In response, a spokeswoman for Robinson's law firm – Flaherty Sensabaugh Bonasso – said the firm stands behind its attorneys and the motion.
“At the invitation of Justice Davis, Flaherty Sensabaugh Bonasso attorneys filed on behalf of their clients a Motion for Disqualification in a matter pending in the Supreme Court of Appeals," said Shannon Louk, Director of Communications and Business Development for the firm. "The motion was filed pursuant to the Rules of Appellate Procedure. All statements and assertions in the motion were accurate and made in good faith.
"There were no misrepresentations. The firm strongly believes the actions of its lawyers were appropriate.”
In a Feb. 9 press release, West Virginia Citizens Against Lawsuit Abuse again said it thinks Davis should recuse herself from cases involving the McHugh Fuller Law Group.

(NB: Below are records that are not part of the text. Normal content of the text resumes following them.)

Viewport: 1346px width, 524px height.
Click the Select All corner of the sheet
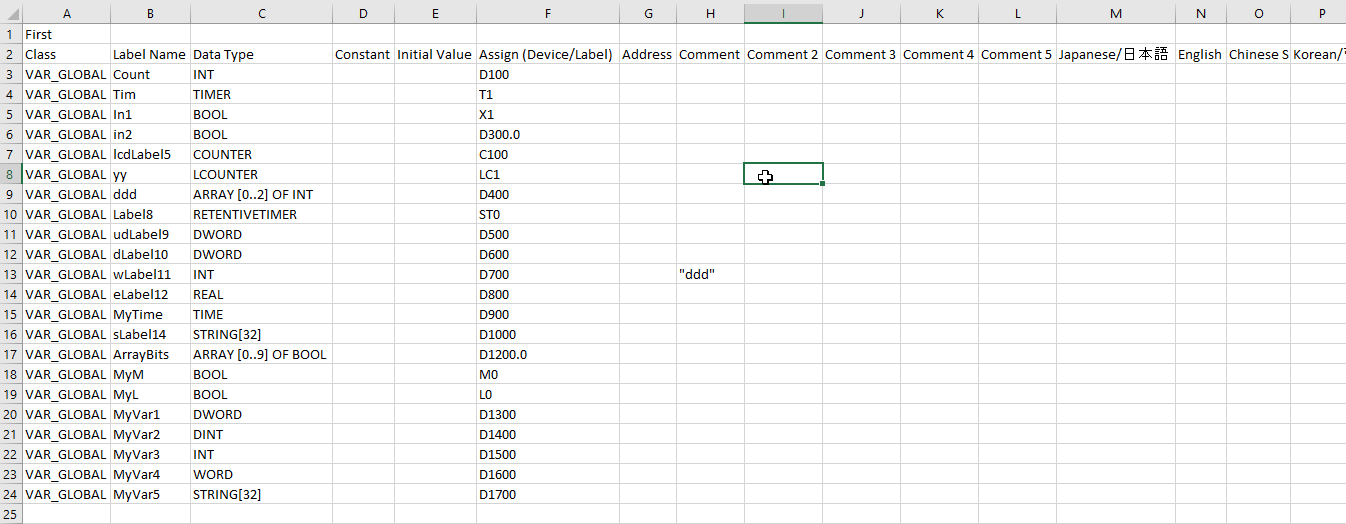[10, 13]

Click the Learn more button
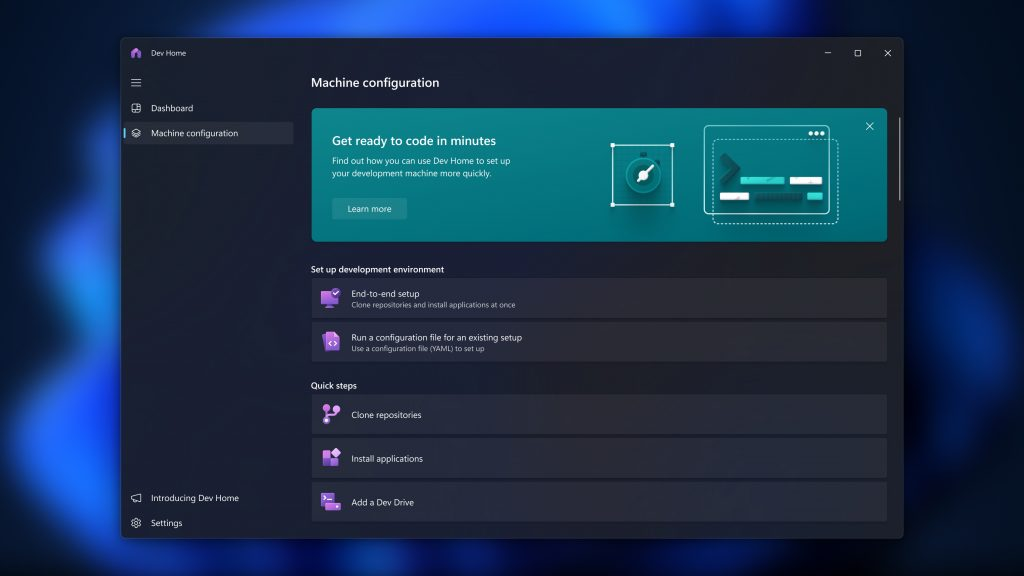[x=369, y=208]
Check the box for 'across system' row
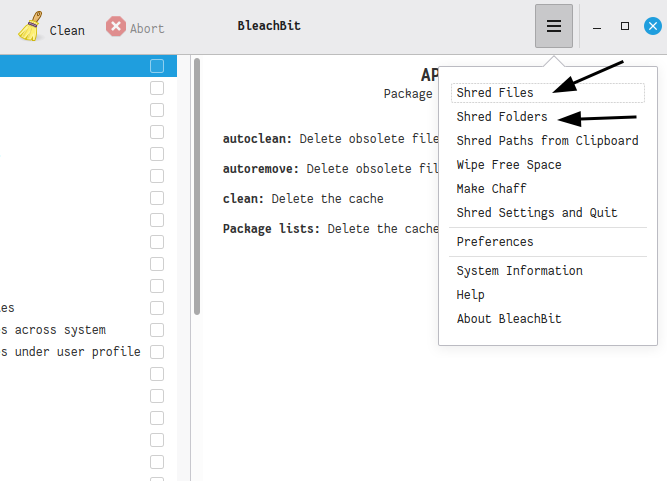This screenshot has width=667, height=481. pos(157,330)
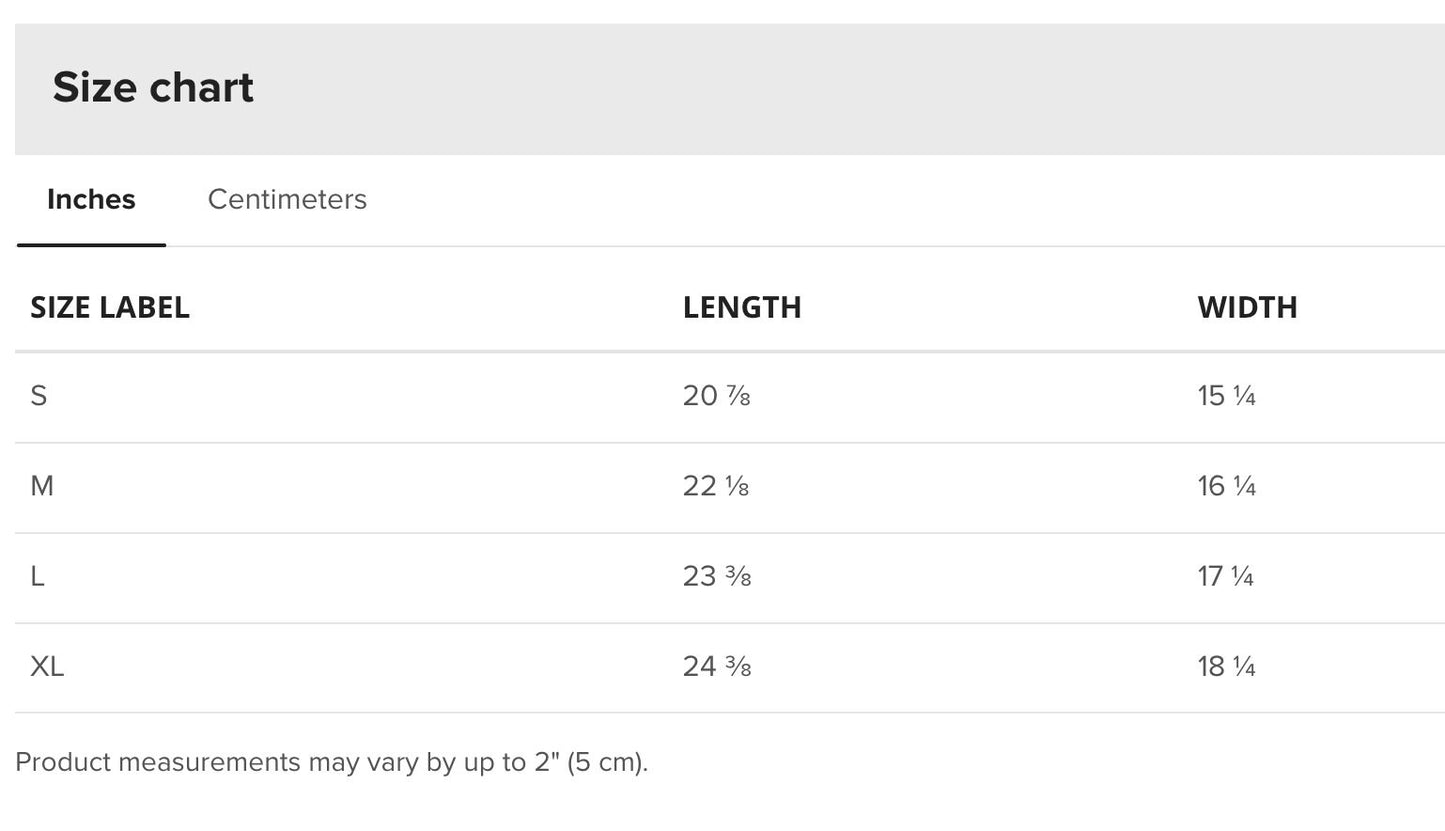Click the 18 ¼ width value

[1226, 666]
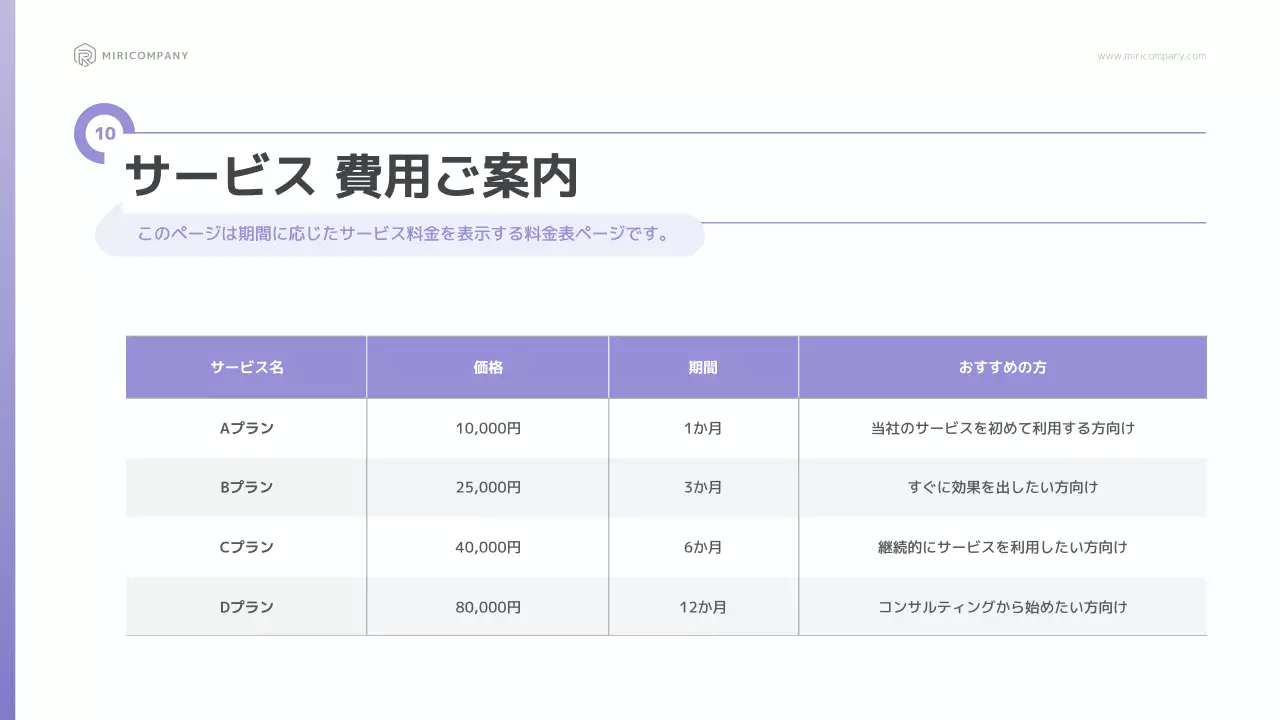Image resolution: width=1280 pixels, height=720 pixels.
Task: Click the www.miricompany.com link
Action: tap(1151, 56)
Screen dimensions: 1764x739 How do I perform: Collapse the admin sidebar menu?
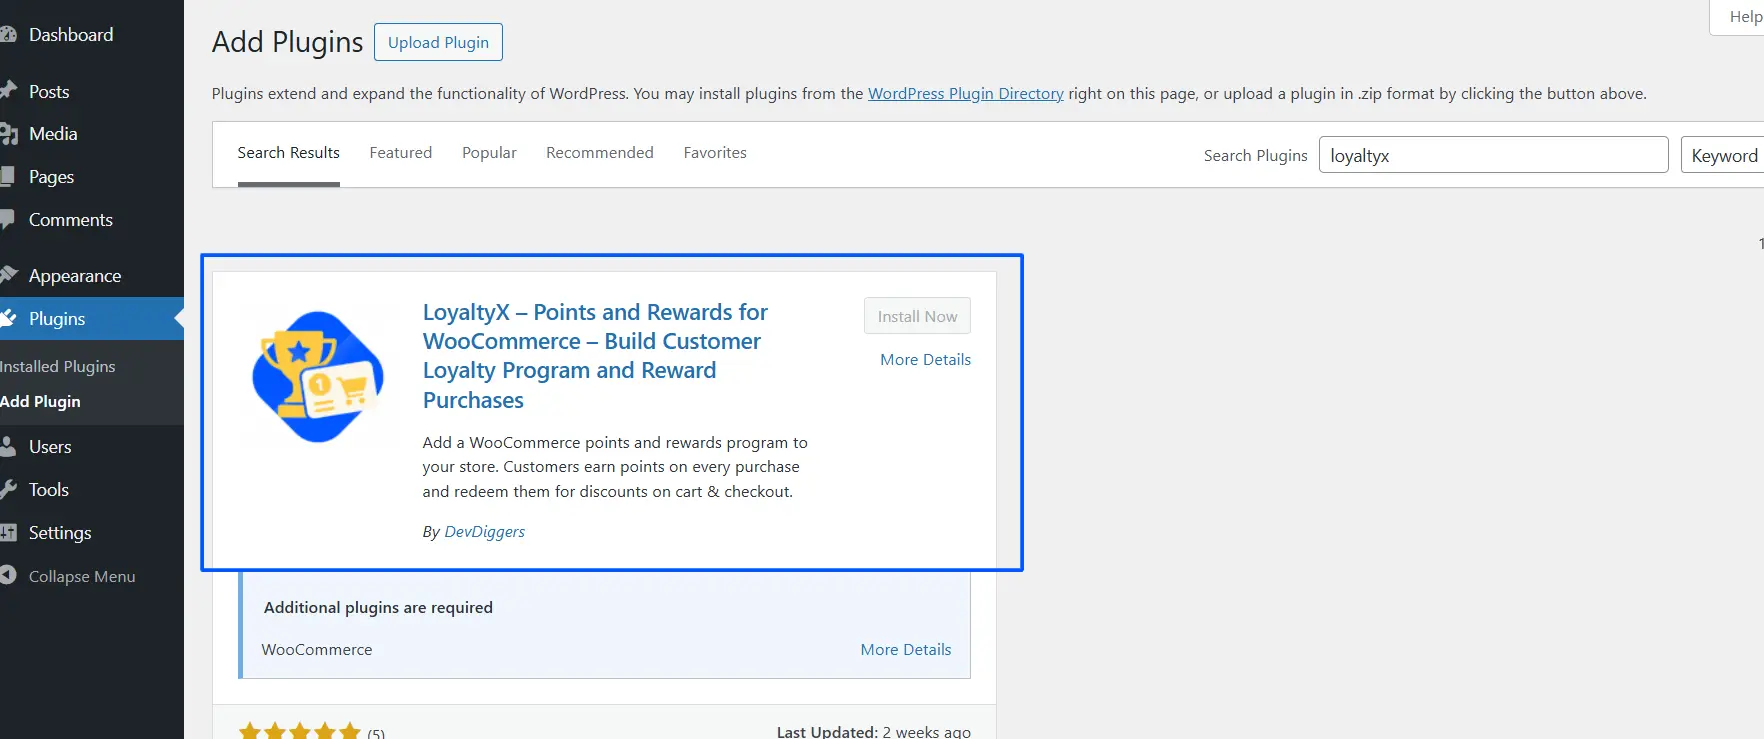tap(80, 576)
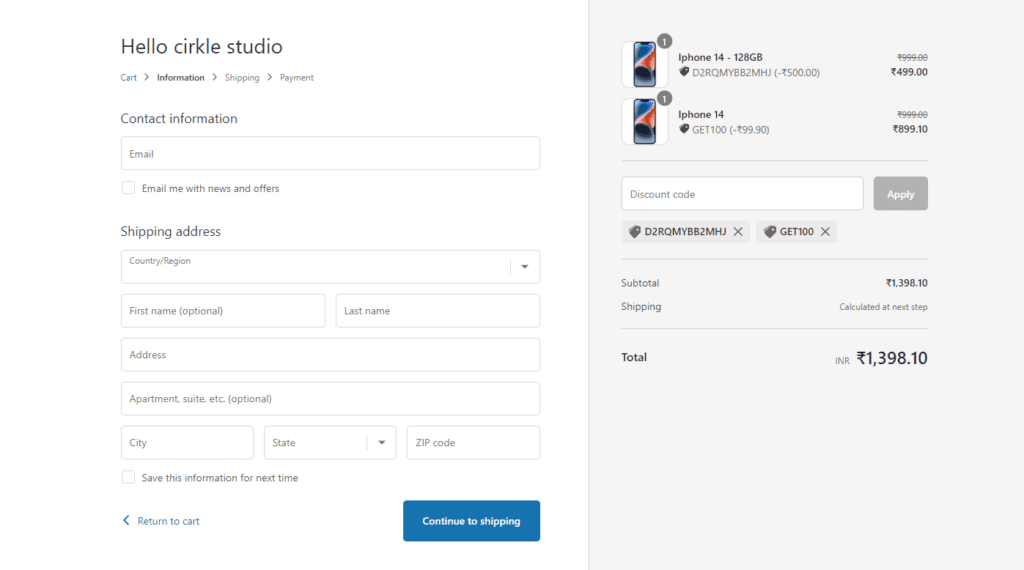
Task: Select the Payment breadcrumb step
Action: 297,78
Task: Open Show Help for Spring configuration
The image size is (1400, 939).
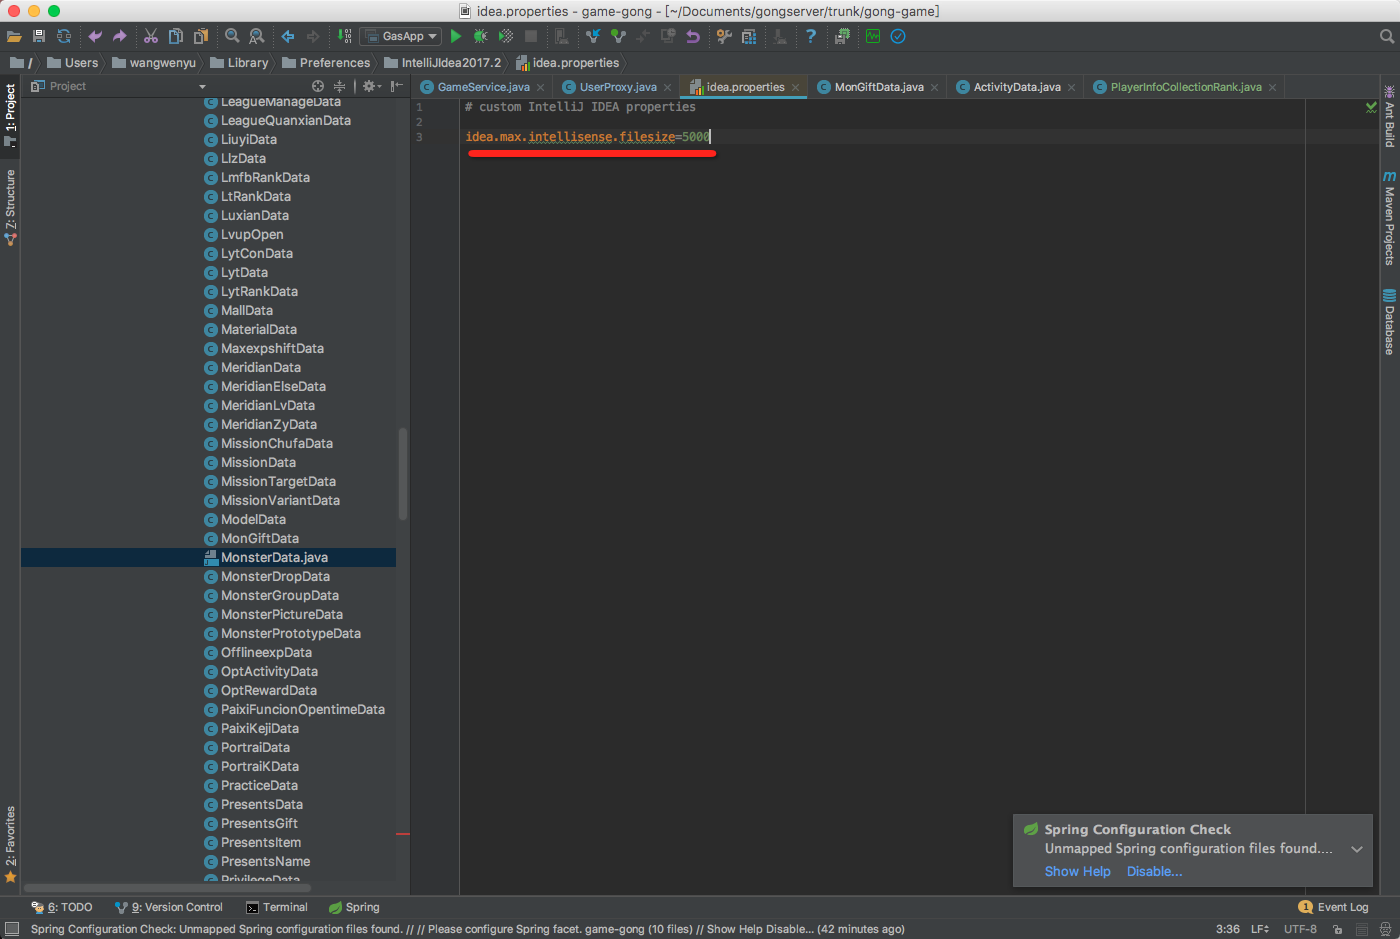Action: coord(1077,871)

“When so much money has exchanged hands with a family member, as we see with the Learjet deal, we believe Justice Davis should recuse herself from all cases involving this personal injury lawyer before our high court so all litigants have a fair and impartial day in court,” WV CALA Executive Director Roman Stauffer said. “Our recent statewide public opinion survey shows that eight in ten (82 percent) West Virginians believe Justice Davis should have disclosed her connections to this lawyer.
“This chain of events has already embarrassed our state’s legal system on national television. Why not take steps to ensure that even the appearance of impartiality and impropriety is removed?
“Situations like this have led the American Tort Reform Foundation to label our state a ‘Judicial Hellhole’ for more than a decade, and raise obvious questions about the impartiality and fairness of our state’s legal system.”
Last month, Fuller told The West Virginia Record he did nothing wrong regarding the purchase of the plane nor raising funds for Davis' 2012 successful re-election campaign.
“Do we donate money? Yes, we do,” Fuller. “Our firm has been working here since 2006, so we have an interest in the state.”
In December, ABC News did an investigation into McHugh Fuller and the jet it purchased from The Segal Law Firm. The report was titled “Lear Jet Justice in West Virginia? A ‘Circus Masquerading as a Court’,” and revealed that Segal sold the plane to Fuller for just over $1 million and that Fuller then helped raise thousands of dollars for Davis’ 2012 re-election campaign.